In early 2012, I began to notice Joe’s short-term memory wasn’t where it had been. He frequently complained “it was a bad day” when I arrived home from work. His falling was getting more frequent. He refused to use a cane, or walker. He had developed a habit of walking rapidly toward an object & crashing into it to stop. He was beginning to lean to the left when standing or walking. In July 2012, he had his first “fainting” event where I was able to document a drop-in blood pressure. By September 2012 he was having frequent drops in blood pressure especially at lunchtime. I began to notice his speech would become slurred while eating lunch, and then he would have a low blood pressure event. His neurologist added more medications to elevate his blood pressure. And I did what everyone does – I Goggled “Parkinson’s and hypotension.” The second result said “MSA.” I now had a diagnosis to research. The more I read, the more convinced I was that this made the most sense. He had many of the symptoms. I questioned his mobility neurologist with my suspicion in October of 2012. He declined to agree.

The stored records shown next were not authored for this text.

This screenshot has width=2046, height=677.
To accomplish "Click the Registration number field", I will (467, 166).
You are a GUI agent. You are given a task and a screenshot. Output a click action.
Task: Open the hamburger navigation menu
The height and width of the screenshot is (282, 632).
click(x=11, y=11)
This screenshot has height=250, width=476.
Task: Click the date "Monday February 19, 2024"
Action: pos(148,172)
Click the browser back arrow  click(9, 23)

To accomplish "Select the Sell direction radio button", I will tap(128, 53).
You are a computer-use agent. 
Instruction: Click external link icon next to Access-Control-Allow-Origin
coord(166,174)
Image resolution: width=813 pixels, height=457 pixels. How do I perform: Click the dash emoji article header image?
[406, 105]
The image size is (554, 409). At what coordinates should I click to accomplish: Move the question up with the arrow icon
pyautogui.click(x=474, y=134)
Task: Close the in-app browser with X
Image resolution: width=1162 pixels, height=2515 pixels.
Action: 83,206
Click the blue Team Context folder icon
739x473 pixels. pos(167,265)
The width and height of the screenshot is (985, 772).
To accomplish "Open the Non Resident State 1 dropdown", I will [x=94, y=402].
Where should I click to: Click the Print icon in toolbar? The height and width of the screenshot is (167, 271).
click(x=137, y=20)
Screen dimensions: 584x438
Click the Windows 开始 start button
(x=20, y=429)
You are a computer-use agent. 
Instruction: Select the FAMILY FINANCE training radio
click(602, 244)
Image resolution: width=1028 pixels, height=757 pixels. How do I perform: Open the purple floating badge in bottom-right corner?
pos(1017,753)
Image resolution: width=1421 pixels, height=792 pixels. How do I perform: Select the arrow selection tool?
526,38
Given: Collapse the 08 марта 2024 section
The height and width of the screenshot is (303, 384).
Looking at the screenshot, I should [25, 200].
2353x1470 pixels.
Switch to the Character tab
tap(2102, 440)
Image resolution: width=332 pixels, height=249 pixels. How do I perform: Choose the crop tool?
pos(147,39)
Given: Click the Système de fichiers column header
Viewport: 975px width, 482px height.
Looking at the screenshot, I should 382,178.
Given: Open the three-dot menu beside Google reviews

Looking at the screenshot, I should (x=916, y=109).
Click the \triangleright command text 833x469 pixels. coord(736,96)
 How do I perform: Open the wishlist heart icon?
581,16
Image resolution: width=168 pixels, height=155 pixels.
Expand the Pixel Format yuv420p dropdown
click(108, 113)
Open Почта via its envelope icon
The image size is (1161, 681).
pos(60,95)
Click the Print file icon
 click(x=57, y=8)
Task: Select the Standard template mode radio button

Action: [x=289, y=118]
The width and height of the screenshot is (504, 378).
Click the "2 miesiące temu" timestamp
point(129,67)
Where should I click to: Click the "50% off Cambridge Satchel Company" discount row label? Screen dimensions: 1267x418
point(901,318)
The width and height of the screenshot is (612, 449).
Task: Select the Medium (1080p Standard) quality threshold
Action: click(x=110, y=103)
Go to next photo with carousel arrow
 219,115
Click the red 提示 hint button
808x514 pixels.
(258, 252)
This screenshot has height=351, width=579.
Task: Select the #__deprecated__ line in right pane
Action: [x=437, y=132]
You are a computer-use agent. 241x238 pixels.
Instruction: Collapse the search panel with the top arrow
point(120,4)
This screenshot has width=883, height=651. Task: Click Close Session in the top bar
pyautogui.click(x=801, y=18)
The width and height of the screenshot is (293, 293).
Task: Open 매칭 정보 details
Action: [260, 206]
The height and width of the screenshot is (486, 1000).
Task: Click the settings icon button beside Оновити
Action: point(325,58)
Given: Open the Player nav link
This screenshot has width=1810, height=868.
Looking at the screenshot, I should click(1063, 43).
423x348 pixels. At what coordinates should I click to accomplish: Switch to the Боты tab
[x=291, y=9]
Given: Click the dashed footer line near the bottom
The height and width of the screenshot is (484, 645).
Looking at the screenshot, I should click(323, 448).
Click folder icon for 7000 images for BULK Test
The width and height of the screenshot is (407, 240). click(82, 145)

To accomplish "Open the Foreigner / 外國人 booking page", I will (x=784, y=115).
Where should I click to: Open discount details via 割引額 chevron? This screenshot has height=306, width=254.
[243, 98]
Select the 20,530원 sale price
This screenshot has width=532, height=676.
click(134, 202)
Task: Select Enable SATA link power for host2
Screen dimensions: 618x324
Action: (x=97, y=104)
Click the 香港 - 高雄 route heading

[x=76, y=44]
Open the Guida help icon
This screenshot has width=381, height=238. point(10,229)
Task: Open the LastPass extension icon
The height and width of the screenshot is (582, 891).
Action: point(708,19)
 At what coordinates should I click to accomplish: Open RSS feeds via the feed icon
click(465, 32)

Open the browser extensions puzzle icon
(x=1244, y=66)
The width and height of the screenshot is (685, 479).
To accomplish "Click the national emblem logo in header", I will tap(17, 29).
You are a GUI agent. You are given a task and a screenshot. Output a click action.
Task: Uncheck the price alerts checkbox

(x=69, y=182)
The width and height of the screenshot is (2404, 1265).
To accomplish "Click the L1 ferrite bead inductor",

Joe had attended a Parkinson’s support group periodically that is sponsored by the Cleveland Clinic. I decided to attend with him on the night the neurology department head was speaking. He was advocating seeing a neurologist who specializes in the disease you have so you receive the best care. After the talk I went up to him and asked “Who sees the most MSA patients at the Clinic?” He looked at me, then my husband who was standing behind me and said “It’s so rare, we all share in the care of MSA patients.”
The next mobility neurology appointment (Feb 2013) ended up to be with this same neurologist, as our regular doctor was out of the country. He remembered us. After the exam, he said “I don’t think it is a Parkinsonian disease but let’s do a DATScan to check.” The DATScan was “positive at Grade 2” – it was a Parkinsonian disease, the only question still remaining was which one.
The Summer of 2013 led to heat intolerance and the inability to sweat. His posture was becoming more bent forward with tilting left. He is falling every day now. His BiPAP had been advanced again to Adaptive Servo Ventilation (ASV) because his sleep apnea is worsening. His low blood pressure events became often despite the medications. His urinary incontinence and constipation were managed but continued to be an upsetting inconvenience. In August 2013, his mobility neurologist finally acknowledged his diagnosis had been changed to “MSA – P (Multiple System Atrophy – Parkinsonian).” It had taken 3 1/2 years of progressing symptoms to get an actual diagnosis which is the average for an MSA diagnosis from my research findings. It is a relief to get a diagnosis BUT it was not a celebration. I have researched MSA extensively already and have a clear reality of the future. Joe didn’t want to know anything about the disease. He lived on “the river de‘Nile in Egypt” when it came to MSA. I, on the other hand, realized my days as a caregiver were going to get harder. I continued to be his healthcare advocate. I began to understand my caregiver role would be centered on anticipation of the next level of progression and what equipment/resources we would need to consider.